The rally at the shaded downtown park illustrated the less-militant tone organizers had adopted this year compared with past protests. Four years ago, protesters publicly called for using civil disobedience to keep officials from entering meetings and possibly trap them in their hotels. There were no such calls this time, as activists gathered at Franklin Square to listen to speeches and dance to folk singers.
As police on horseback, bicycles and motorcycles and on foot watched on the outskirts of the park, and as one helicopter hovered far overhead and another made passes over the crowd, several hundred protesters talked in clusters, some beating empty plastic buckets, others hugging and snapping photos. A middle-aged man with green hair embraced a woman as a folk song played over the loudspeakers. A young man with a folded map of the District in his back pocket crouched on the concrete in the center of the park and scrawled "Global resistance" in yellow chalk.
Along the march route from the park to the two institutions' Foggy Bottom headquarters and throughout a week of vigils, conferences and rallies, activists decried dam and coal mine projects supported by the IMF and World Bank. They said the institutions' policies and programs lead to the relocation of indigenous peoples and pollute the environment, provide too little debt relief to too few countries and implement loans that force governments to put corporate profits over the concerns of communities.
"We can't let these issues kind of disappear," said Njoki Njoroge Njehu, a Kenyan-born Mobilization activist. Njehu and other activists said they did not fret about the turnout. Njehu said she takes the long view, remembering April 1999, when the IMF and World Bank spring meetings were greeted with the smallest of protests, about 25 strong. "We have to mature and recognize that there are cycles in terms of any kind of movement," she said.

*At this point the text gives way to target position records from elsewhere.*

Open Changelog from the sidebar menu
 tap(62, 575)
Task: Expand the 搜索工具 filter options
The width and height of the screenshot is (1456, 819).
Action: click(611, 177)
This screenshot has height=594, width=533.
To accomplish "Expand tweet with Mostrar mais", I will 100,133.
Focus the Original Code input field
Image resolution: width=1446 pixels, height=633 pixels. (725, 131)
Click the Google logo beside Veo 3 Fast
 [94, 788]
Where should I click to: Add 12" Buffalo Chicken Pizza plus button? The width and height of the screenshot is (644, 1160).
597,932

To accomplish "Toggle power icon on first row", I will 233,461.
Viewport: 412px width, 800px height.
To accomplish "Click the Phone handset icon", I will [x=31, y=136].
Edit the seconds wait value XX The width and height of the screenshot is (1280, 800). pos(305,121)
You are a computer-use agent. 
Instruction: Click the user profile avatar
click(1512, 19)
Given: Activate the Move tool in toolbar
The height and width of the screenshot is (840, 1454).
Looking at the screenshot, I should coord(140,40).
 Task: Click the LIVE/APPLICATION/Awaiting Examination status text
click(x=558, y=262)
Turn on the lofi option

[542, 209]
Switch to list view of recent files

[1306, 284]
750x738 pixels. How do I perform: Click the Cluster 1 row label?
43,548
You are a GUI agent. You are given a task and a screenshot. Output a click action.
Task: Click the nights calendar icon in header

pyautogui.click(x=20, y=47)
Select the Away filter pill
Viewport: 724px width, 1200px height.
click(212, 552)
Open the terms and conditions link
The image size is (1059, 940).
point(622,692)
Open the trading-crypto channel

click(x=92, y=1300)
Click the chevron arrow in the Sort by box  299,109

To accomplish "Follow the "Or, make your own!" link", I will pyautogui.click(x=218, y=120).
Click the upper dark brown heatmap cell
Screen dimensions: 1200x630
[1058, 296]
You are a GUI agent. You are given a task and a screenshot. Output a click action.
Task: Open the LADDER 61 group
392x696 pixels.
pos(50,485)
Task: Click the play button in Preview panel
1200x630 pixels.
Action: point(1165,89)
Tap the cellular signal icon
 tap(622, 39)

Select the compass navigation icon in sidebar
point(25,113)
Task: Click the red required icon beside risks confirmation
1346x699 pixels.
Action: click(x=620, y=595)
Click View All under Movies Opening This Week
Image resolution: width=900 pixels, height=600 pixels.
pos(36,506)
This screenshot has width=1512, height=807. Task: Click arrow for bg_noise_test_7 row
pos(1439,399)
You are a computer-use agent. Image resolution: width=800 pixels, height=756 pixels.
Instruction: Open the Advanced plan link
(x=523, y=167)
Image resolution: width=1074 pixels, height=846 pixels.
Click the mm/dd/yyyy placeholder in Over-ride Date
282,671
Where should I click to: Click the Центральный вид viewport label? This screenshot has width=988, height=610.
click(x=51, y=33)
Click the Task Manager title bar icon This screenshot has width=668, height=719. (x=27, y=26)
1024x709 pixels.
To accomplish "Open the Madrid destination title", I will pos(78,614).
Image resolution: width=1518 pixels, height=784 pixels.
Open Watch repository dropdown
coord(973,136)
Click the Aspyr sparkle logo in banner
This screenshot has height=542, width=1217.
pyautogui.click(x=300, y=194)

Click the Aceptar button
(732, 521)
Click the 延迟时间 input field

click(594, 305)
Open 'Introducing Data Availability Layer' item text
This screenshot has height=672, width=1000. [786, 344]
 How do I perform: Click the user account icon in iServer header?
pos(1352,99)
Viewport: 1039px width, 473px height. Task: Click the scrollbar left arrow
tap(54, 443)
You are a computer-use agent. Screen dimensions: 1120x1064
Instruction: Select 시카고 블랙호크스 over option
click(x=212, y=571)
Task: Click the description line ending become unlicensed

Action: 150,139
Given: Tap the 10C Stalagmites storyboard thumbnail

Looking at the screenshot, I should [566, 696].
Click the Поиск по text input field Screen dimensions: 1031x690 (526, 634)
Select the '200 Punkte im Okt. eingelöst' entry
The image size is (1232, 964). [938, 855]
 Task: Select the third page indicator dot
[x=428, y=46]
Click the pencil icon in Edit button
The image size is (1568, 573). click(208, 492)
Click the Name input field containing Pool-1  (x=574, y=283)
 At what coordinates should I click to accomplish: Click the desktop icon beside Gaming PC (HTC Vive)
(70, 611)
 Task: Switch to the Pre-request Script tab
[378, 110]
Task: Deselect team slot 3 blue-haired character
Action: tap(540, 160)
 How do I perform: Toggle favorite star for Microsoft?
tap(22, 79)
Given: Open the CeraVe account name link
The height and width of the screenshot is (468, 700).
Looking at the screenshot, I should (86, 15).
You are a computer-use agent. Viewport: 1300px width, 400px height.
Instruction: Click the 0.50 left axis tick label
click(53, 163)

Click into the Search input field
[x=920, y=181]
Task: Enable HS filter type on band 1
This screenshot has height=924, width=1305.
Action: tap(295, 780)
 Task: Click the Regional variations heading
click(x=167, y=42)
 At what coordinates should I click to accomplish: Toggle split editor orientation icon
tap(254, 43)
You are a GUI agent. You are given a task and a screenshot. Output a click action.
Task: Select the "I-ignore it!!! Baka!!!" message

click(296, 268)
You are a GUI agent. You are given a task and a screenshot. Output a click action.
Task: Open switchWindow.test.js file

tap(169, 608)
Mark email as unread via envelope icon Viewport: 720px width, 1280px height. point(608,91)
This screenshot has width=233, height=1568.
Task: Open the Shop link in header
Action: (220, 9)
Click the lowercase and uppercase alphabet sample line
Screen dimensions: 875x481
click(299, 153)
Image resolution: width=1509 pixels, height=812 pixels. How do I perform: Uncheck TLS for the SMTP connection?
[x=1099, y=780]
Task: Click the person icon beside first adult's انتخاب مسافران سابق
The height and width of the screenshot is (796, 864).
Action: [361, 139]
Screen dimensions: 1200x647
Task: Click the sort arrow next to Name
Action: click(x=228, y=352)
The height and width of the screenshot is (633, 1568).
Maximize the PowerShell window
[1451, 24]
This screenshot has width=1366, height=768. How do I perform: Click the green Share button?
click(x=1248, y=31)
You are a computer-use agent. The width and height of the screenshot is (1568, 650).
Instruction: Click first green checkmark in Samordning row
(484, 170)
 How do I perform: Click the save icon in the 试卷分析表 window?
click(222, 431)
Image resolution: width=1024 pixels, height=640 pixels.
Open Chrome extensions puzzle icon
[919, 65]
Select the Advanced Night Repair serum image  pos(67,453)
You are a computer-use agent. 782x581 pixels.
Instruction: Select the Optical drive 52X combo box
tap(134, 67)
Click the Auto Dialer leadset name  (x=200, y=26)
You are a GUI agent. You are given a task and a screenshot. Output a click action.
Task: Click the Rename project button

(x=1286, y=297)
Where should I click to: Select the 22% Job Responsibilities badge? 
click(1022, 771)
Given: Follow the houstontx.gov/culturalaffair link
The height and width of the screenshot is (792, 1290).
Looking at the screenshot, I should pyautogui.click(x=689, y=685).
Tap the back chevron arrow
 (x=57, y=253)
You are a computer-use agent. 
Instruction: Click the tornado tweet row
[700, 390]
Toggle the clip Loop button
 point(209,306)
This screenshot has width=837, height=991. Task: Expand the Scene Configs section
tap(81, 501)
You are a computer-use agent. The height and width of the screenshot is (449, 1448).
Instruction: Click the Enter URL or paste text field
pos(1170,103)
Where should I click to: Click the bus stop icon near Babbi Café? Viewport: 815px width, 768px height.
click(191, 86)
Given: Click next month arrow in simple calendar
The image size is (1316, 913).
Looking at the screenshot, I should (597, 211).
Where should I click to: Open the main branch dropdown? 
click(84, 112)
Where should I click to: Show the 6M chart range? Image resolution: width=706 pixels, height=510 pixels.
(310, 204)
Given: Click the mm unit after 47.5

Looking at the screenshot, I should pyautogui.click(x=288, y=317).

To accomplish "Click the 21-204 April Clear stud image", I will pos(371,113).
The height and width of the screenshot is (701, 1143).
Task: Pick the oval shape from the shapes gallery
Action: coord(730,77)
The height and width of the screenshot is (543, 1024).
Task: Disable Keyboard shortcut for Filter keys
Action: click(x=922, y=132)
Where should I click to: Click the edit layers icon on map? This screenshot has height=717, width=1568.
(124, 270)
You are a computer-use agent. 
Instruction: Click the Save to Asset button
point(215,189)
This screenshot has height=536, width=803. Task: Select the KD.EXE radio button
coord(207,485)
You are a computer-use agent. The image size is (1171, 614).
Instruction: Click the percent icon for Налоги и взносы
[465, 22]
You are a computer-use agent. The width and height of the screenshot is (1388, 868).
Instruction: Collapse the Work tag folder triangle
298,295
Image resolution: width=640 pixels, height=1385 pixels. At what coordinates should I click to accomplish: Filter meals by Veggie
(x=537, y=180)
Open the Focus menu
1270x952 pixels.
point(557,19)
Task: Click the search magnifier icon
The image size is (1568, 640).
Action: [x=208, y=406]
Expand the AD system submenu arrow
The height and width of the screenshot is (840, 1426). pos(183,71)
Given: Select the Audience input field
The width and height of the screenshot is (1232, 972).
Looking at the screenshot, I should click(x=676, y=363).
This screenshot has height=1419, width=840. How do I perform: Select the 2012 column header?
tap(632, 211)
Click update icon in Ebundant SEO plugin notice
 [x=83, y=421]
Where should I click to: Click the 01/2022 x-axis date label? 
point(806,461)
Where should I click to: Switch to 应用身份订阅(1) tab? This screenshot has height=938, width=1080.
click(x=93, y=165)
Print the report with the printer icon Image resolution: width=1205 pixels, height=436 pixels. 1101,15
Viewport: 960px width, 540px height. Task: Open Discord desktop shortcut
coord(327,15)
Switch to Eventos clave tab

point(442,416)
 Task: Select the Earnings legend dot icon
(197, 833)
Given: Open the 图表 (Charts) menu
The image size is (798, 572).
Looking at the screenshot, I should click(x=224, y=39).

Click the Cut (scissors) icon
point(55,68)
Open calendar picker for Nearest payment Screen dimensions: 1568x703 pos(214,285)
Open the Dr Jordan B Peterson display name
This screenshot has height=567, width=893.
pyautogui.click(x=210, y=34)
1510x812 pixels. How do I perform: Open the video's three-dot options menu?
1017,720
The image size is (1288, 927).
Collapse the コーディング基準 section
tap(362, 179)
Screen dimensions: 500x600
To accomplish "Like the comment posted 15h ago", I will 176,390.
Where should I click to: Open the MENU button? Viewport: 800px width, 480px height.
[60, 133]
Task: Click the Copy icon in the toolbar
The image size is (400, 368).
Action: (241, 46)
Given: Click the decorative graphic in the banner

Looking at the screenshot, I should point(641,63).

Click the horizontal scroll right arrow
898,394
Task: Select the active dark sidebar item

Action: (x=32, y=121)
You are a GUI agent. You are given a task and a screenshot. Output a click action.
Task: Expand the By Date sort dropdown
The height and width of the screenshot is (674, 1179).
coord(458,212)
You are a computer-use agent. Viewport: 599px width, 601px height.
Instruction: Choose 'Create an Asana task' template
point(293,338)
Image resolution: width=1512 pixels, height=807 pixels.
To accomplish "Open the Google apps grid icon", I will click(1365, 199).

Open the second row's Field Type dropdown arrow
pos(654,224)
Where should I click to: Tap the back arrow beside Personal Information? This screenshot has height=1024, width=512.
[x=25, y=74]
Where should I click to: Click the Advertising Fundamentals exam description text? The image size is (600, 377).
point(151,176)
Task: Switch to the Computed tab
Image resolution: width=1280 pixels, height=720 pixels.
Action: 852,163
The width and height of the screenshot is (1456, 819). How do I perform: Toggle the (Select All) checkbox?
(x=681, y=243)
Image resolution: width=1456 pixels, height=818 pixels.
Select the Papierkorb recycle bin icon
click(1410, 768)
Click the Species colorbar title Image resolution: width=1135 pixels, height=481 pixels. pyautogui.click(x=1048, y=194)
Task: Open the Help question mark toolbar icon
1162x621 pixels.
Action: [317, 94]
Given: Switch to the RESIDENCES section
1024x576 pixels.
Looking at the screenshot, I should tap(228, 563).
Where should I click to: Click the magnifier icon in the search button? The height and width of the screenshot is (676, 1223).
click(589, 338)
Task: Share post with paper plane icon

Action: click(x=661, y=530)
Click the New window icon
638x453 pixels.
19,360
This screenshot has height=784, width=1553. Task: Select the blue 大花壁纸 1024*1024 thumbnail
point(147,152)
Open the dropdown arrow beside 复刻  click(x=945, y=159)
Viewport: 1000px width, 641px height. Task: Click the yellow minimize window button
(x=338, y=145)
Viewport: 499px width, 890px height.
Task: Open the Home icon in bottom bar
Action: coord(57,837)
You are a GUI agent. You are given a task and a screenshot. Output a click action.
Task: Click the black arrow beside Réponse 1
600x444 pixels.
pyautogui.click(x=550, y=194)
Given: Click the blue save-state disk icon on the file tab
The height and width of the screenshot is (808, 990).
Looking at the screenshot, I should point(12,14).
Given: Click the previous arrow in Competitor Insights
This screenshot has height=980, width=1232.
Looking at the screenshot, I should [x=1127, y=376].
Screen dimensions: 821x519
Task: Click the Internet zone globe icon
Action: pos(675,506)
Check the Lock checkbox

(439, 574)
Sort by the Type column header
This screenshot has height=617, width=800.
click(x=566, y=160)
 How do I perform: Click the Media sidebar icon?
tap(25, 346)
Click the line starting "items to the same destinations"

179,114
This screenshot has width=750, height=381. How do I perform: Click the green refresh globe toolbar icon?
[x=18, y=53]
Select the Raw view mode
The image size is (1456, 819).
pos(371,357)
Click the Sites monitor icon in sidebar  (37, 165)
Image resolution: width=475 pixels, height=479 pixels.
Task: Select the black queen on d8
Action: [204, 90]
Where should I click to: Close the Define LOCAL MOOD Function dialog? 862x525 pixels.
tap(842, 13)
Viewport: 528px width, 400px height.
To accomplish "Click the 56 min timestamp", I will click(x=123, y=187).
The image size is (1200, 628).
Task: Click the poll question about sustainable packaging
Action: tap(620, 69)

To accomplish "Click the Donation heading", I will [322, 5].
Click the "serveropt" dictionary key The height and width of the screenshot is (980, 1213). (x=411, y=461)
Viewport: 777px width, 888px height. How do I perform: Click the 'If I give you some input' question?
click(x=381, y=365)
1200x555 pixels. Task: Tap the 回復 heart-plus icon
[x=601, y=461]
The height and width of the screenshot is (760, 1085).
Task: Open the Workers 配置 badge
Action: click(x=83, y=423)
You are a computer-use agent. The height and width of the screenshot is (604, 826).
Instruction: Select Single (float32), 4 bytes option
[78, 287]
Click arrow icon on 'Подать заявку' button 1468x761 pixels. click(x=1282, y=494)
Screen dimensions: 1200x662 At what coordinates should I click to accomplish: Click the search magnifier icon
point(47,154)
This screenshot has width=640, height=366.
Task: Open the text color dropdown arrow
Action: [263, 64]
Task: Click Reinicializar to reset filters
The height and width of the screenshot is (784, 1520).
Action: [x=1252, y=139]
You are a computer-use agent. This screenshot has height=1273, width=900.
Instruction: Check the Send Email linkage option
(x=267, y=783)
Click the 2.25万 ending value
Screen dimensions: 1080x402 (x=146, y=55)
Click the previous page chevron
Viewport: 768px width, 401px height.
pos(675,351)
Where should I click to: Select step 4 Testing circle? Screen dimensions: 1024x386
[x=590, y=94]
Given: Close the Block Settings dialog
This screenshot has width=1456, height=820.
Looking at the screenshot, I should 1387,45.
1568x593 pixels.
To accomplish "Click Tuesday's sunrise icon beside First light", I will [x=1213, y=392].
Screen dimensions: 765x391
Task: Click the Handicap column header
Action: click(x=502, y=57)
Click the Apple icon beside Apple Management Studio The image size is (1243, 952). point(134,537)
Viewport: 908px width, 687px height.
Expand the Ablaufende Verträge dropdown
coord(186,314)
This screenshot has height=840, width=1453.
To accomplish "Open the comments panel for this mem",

This year marks the 60th anniversary of the July 1944 United Nations conference that gave birth to the IMF and World Bank. The World Bank and IMF dispute activists' characterization of their work. The two institutions see themselves as part of the solution to some of the world's most pressing problems, not part of the cause. The World Bank, which is made up of 184 member countries, provides loans, policy advice and other forms of assistance to developing countries. The IMF, which also has 184 member nations, says that it promotes international monetary cooperation, fosters economic growth and provides temporary financial aid to countries.